Exercise text section start
After running the above code on a dummy medical bill
we will get the following output
AIIMS
Invoice No: 2484
Hospital details:
nothing
Contact Details: 972764
Discharge Date:
01 Apr 2024AIIMS
#65, Defence Enclave boh road, Ambala Cantt.
Patient Information
Patient Name:
Shivam Sharma
Gaurdian Name:
Piyush Sharma
Insurance A vl:
Yes
Consultant:
Aryan Choudhary
MBBSPatient Issue:
Liver problem
Admit Date:
01 Apr 2024
Age:
23
Room Category:
SingleAddress:
#22, Railway colony , Ambala Cantt.
Mobile:
8859043839
Details Price Amount
Bed and Room || ₹20000 ₹20000
Oxygen Cylinder || ₹3000 ₹3000
Nursing and care || ₹5000 ₹5000
Food and Medicine || ₹1800 ₹1800
Pay By
Cash
Amount: ₹ 29800Tax: 30 %
CGST : 15 % - ₹ 6876.92
SGST : 15 % - ₹ 6876.92
Taxable Amount: ₹ 22923.08
Total Amount: ₹ 29800
Remark:
IN CASE OF EMERGENCY CONSUL T IMMEDIA TELY IF YOU GET
PAIN,P AINFUL MOVEMENTS, REDNESS,PUS OR BLEEDING
.FOLLOW UP AFTER 5 DA YS . MEET Aryan Choudhary , nothingAryan Choudhary
nothing
* This is computer generated invoice signature not required created at 01 Apr 2024 at 17:29
Section 4: Natural Language Processing with spaCy
We will be feeding the output from above process to a spacy NLP instance
import spacy
nlp = spacy.load("en_core_web_lg")
doc = nlp(text)
now we will create a pattern to extract a patient’s name from the text, for help with creating patterns for spacy you can consult the documentation of spacy, it was very easy to get started with.
def get_patient_name(doc):
pattern = [
{"LOWER": "patient"},
{"LOWER": "name"},
{"IS_PUNCT": True},
{"IS_SPACE": True, "OP": "+"},
{"LOWER": {"REGEX": "^[a-zA-Z0-9]"}},
{"LOWER": {"REGEX": "^[a-zA-Z0-9]"}},
]
matcher = spacy.matcher.Matcher(nlp.vocab)
matcher.add("patient_name", pattern)
matches = matcher(doc)
Exercise text section end
Records provided section start
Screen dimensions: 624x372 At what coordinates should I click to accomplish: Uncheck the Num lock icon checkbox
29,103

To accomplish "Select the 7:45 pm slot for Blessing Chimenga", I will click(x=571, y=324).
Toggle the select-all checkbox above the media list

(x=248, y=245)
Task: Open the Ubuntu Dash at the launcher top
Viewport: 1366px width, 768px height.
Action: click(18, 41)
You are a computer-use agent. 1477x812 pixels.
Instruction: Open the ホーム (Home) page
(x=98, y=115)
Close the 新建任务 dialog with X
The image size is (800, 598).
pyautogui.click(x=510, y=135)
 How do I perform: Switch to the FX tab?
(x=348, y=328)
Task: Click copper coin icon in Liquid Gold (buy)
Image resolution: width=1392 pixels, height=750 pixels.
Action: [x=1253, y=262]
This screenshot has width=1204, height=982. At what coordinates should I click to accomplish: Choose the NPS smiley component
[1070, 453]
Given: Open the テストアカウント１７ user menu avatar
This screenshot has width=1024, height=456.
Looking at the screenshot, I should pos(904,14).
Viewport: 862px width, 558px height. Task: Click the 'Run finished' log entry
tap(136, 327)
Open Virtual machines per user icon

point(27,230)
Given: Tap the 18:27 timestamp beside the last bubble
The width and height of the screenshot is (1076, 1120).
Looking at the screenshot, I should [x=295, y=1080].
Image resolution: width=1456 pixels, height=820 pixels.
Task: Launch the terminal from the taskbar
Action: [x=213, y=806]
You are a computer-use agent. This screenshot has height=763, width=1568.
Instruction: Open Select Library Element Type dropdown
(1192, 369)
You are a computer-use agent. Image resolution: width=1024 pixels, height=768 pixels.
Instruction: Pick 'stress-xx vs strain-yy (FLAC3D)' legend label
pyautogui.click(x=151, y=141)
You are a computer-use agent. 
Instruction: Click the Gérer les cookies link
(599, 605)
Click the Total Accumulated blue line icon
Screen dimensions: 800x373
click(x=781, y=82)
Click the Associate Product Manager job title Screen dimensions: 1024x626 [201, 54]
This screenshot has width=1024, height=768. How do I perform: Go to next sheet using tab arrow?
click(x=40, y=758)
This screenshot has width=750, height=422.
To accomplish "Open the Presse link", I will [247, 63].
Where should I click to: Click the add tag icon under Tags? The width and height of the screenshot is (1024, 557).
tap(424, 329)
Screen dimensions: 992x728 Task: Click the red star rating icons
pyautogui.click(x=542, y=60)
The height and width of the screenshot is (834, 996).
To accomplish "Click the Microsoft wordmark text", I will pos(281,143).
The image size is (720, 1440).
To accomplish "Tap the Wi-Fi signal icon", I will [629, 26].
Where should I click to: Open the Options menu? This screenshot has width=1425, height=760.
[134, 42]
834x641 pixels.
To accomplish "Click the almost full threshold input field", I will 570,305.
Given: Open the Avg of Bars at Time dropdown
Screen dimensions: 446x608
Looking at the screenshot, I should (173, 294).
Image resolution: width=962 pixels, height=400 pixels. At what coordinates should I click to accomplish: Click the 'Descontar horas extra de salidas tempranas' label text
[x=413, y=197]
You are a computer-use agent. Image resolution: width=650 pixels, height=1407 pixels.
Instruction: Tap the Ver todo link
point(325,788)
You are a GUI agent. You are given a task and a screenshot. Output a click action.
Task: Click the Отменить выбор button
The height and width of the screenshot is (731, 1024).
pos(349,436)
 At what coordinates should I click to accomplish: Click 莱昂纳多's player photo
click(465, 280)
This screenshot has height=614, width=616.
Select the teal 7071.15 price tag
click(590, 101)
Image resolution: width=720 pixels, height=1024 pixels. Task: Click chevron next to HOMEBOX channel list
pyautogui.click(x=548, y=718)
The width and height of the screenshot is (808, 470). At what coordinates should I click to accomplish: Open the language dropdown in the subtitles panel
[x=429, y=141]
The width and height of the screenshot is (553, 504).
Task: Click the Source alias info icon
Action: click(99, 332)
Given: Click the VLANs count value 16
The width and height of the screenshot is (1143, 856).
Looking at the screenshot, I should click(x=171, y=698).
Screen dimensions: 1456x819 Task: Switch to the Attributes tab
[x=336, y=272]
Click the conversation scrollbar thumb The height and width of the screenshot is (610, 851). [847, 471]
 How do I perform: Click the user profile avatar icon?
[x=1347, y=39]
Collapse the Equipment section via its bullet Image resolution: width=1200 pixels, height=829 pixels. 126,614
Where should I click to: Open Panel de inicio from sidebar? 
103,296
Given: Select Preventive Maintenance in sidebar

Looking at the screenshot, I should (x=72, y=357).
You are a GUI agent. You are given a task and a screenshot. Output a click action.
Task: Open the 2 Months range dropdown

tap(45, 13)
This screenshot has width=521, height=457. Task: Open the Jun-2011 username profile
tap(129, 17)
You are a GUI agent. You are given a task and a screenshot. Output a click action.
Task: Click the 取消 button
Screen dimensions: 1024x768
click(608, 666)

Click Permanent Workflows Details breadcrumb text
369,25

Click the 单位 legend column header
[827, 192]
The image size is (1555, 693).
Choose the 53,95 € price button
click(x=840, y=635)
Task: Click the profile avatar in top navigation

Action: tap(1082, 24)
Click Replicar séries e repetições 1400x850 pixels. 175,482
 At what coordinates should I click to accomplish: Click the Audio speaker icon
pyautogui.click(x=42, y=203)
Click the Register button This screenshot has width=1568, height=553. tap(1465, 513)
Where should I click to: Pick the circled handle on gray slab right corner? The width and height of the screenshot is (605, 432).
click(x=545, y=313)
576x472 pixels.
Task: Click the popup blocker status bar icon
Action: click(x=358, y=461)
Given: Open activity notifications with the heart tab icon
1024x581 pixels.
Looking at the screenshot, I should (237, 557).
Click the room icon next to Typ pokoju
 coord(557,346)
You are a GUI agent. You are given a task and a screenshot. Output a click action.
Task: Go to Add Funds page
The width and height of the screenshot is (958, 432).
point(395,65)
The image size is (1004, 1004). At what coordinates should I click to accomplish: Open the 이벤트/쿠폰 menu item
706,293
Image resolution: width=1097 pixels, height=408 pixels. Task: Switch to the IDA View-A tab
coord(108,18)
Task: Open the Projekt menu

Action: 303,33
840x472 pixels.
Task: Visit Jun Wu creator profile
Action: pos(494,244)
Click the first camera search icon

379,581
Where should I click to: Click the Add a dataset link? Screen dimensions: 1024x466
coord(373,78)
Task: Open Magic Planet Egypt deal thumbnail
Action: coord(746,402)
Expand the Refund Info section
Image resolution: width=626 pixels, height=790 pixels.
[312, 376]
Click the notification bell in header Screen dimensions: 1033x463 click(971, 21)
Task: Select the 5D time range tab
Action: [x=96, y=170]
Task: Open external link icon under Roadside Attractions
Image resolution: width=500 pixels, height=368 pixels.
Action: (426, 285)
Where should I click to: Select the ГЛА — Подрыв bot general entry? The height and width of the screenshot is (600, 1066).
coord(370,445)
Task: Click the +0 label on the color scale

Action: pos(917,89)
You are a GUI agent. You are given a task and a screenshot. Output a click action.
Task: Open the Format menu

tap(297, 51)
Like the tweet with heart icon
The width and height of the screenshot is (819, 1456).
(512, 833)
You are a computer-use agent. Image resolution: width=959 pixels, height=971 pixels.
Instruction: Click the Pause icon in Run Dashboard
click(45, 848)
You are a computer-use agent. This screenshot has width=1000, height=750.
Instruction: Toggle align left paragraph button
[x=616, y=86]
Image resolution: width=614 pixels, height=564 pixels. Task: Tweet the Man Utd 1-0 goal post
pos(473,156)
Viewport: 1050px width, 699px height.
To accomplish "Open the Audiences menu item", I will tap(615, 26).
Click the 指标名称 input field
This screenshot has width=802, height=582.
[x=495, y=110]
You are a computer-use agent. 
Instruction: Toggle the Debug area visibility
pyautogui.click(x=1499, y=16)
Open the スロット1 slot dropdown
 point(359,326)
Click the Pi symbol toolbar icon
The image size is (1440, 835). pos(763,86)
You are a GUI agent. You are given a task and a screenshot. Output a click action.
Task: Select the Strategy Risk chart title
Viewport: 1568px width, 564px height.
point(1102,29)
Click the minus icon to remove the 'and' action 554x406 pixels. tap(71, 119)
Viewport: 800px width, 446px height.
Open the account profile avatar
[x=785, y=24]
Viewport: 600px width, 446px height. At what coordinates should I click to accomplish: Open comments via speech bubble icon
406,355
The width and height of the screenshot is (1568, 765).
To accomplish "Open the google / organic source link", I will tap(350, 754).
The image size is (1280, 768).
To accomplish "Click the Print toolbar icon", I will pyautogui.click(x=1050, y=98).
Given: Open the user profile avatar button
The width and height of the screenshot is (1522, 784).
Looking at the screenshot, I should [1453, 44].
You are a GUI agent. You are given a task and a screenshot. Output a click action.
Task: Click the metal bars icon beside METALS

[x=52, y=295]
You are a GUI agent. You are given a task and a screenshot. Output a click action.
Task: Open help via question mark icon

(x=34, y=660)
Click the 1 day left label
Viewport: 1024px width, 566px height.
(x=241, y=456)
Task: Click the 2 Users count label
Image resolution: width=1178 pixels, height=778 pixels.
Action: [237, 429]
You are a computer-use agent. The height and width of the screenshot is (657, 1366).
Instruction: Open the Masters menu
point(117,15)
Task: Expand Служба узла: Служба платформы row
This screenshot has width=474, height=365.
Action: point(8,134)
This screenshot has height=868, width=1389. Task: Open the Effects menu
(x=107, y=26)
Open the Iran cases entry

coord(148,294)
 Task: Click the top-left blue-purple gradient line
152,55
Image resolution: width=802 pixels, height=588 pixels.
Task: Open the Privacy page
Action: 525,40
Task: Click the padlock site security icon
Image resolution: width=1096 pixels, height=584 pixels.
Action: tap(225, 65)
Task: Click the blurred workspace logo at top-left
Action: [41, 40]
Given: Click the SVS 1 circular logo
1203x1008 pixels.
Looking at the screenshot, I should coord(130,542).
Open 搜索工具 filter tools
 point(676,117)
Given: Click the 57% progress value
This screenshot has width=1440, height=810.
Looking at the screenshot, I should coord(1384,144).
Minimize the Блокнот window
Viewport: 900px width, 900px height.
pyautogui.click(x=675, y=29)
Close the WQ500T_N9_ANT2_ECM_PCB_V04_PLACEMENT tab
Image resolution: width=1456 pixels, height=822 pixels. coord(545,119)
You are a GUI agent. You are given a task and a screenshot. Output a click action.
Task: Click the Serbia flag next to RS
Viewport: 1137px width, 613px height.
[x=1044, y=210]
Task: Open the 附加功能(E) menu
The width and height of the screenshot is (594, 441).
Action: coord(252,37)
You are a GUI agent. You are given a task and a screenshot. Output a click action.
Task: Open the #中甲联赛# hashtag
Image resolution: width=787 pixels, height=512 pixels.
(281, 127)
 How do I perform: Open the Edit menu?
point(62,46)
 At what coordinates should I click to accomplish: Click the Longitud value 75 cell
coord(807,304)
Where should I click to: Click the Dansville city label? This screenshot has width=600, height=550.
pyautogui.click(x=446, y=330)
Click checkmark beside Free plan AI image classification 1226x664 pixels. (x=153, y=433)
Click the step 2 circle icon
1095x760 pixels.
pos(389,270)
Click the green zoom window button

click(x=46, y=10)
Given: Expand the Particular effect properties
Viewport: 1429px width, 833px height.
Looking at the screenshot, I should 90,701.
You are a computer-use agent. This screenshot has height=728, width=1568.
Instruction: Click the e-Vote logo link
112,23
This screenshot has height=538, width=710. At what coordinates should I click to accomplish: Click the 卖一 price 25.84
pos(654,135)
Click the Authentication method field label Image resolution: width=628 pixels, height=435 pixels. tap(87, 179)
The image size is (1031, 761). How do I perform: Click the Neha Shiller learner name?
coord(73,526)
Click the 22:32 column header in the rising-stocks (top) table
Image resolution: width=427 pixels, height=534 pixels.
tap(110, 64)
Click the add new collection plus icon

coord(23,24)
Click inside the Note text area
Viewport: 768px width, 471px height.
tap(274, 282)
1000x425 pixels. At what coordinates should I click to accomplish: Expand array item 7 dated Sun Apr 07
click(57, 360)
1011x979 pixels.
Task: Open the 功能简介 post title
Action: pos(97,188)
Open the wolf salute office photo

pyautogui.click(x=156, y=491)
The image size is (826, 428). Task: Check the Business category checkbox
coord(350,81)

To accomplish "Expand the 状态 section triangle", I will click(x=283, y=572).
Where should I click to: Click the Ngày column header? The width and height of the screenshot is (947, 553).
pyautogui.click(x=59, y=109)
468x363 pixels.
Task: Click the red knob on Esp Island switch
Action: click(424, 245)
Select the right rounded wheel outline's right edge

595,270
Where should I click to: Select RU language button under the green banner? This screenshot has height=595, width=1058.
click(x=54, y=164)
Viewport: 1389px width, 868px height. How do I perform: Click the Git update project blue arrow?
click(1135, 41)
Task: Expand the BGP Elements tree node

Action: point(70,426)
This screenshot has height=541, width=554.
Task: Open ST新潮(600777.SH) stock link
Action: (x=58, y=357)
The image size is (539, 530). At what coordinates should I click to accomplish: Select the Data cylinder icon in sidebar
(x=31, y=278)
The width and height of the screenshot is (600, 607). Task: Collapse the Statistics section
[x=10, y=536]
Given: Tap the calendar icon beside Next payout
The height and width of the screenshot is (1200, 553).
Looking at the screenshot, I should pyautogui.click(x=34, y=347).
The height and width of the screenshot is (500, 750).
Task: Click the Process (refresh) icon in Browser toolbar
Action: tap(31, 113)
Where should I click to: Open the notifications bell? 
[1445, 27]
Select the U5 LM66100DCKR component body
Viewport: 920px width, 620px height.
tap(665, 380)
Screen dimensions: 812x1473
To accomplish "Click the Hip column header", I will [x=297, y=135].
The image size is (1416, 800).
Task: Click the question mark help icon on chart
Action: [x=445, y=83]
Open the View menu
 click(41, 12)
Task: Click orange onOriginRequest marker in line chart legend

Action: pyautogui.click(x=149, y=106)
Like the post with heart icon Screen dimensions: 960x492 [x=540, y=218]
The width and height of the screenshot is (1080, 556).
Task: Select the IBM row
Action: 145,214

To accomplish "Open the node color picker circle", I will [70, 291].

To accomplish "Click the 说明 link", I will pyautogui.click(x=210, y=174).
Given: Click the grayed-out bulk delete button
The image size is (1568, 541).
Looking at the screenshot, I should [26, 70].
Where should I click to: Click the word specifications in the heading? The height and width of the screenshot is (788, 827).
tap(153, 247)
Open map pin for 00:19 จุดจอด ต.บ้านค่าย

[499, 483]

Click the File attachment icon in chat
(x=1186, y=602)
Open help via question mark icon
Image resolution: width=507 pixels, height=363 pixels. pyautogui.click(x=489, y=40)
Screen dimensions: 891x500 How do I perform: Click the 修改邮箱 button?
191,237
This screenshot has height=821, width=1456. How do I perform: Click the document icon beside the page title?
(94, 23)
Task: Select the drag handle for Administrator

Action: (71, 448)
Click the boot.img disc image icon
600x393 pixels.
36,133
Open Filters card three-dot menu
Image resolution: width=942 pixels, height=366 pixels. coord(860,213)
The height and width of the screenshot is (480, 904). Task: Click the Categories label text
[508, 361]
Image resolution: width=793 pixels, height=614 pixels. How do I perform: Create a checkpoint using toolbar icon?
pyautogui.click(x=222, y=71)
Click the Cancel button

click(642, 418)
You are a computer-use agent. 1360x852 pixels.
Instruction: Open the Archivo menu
Records provided section end
* Problems and tasks:
1 – Edit the text starting at "now we will" and ending at "matches = matcher(doc)", putting "quite simple" in place of "very easy".
2 – Answer these questions from the text:
(a) What patient issue does the bill list?
(b) Which spaCy model is loaded?
(c) How was the bill paid?
Answer from the text only.

* Exercise responses:
1 –
now we will create a pattern to extract a patient’s name from the text, for help with creating patterns for spacy you can consult the documentation of spacy, it was quite simple to get started with.
def get_patient_name(doc):
pattern = [
{"LOWER": "patient"},
{"LOWER": "name"},
{"IS_PUNCT": True},
{"IS_SPACE": True, "OP": "+"},
{"LOWER": {"REGEX": "^[a-zA-Z0-9]"}},
{"LOWER": {"REGEX": "^[a-zA-Z0-9]"}},
]
matcher = spacy.matcher.Matcher(nlp.vocab)
matcher.add("patient_name", pattern)
matches = matcher(doc)

2 –
(a) Liver problem
(b) en_core_web_lg
(c) Cash